------ TEXT SEGMENT

Was it easy joining a family so steeped in marine conservation? I ask.
“Thank God I love to swim!” joked Ashlan. “I grew up In North Carolina and spent a lot of
time at the beach and out on the water.”
“We first met at a conference. I was working as an entertainment journalist – working on
stories about the Kardashians, Justin Bieber, pop culture - but I kind of had an “a-ha”
moment learning about Philippe’s work – I thought: Why can’t we make saving the world
cool too? Why can’t these issues be highlighted and be fun and sexy? – Not to lighten the
seriousness of the issues, but to make them more accessible so more people care” she
And that became the couple’s mission.
“People still don’t fully understand the way our oceans work” Ashlan continues “so,
during lockdown we wrote a book - part of the hugely successful ‘… For Dummies’ series
called ‘Oceans for Dummies!’
“It explains how weather patterns work, how the currents work, the different species of
Animals. It answers questions like: ‘Why are the oceans salty?’. We just want more people to
be ‘Ocean Literate’ - after all, we know more about the moon than the bottom of the sea.”
“Today’s generation get it” comments Philippe “They understand the importance of environmental conservation, it’s part of their curriculum and their school clubs. And there is a shift in the conversation: how can solving these problems be an opportunity to grow the economy, provide jobs, live healthier and more sustainable lives?
“I think my grandfather and father would be encouraged by that.” Philippe ponders.
“Ashlan and I continue to champion hope, the positive outcomes and the opportunities.”

------------

→ **YOUR TASK**:
Reproduce the full interview excerpt about ocean conservation word for word. These records have no connection to the interview excerpt about ocean conservation.

------ ENTRIES SHOWN

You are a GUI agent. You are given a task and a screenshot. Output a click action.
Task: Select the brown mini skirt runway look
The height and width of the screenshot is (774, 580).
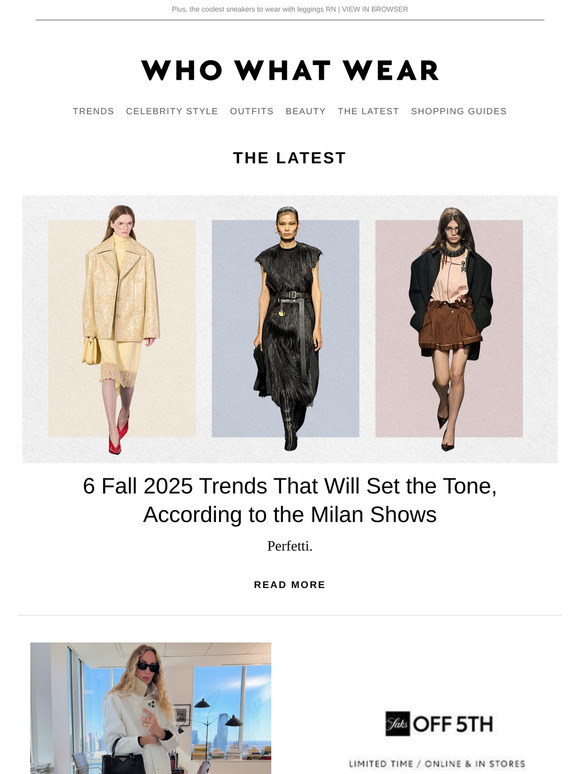(x=449, y=328)
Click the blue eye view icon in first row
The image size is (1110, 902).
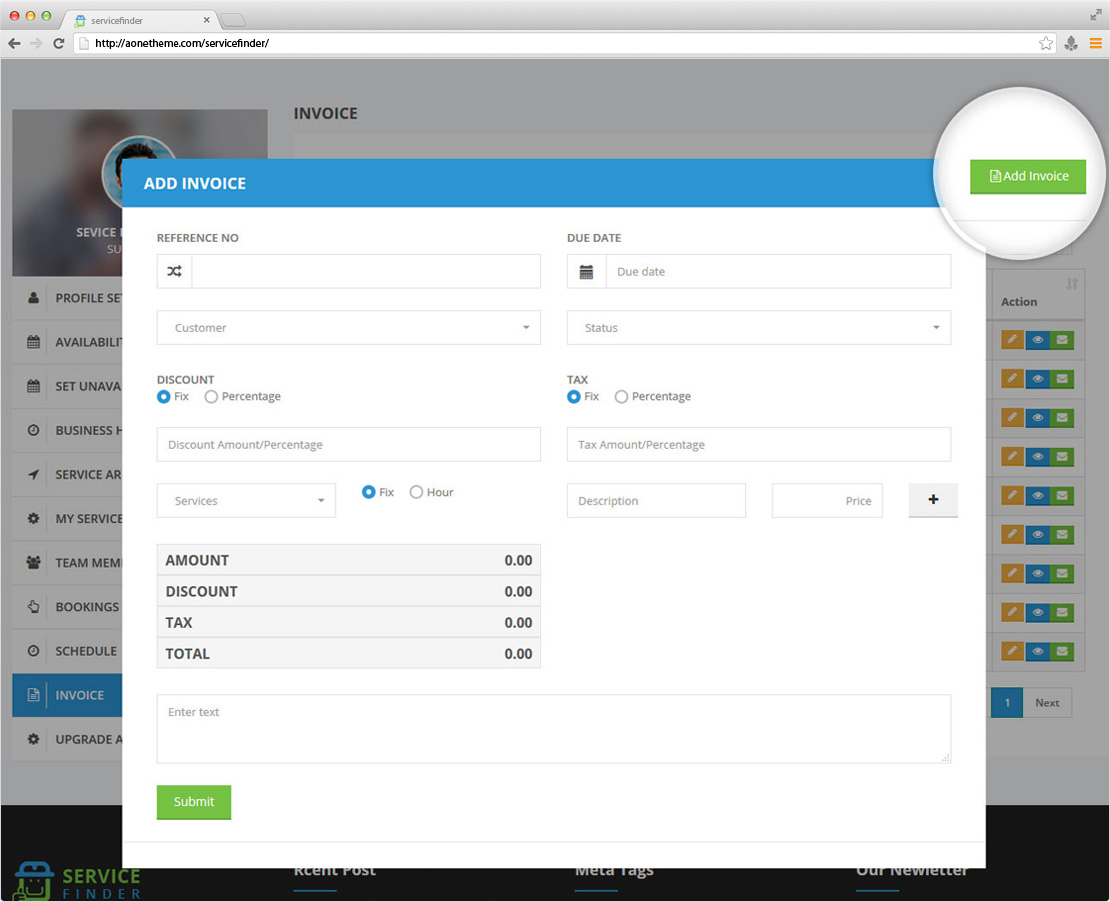pyautogui.click(x=1037, y=340)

------------

→ **ANSWER AREA**:
Was it easy joining a family so steeped in marine conservation? I ask.
“Thank God I love to swim!” joked Ashlan. “I grew up In North Carolina and spent a lot of
time at the beach and out on the water.”
“We first met at a conference. I was working as an entertainment journalist – working on
stories about the Kardashians, Justin Bieber, pop culture - but I kind of had an “a-ha”
moment learning about Philippe’s work – I thought: Why can’t we make saving the world
cool too? Why can’t these issues be highlighted and be fun and sexy? – Not to lighten the
seriousness of the issues, but to make them more accessible so more people care” she
And that became the couple’s mission.
“People still don’t fully understand the way our oceans work” Ashlan continues “so,
during lockdown we wrote a book - part of the hugely successful ‘… For Dummies’ series
called ‘Oceans for Dummies!’
“It explains how weather patterns work, how the currents work, the different species of
Animals. It answers questions like: ‘Why are the oceans salty?’. We just want more people to
be ‘Ocean Literate’ - after all, we know more about the moon than the bottom of the sea.”
“Today’s generation get it” comments Philippe “They understand the importance of environmental conservation, it’s part of their curriculum and their school clubs. And there is a shift in the conversation: how can solving these problems be an opportunity to grow the economy, provide jobs, live healthier and more sustainable lives?
“I think my grandfather and father would be encouraged by that.” Philippe ponders.
“Ashlan and I continue to champion hope, the positive outcomes and the opportunities.”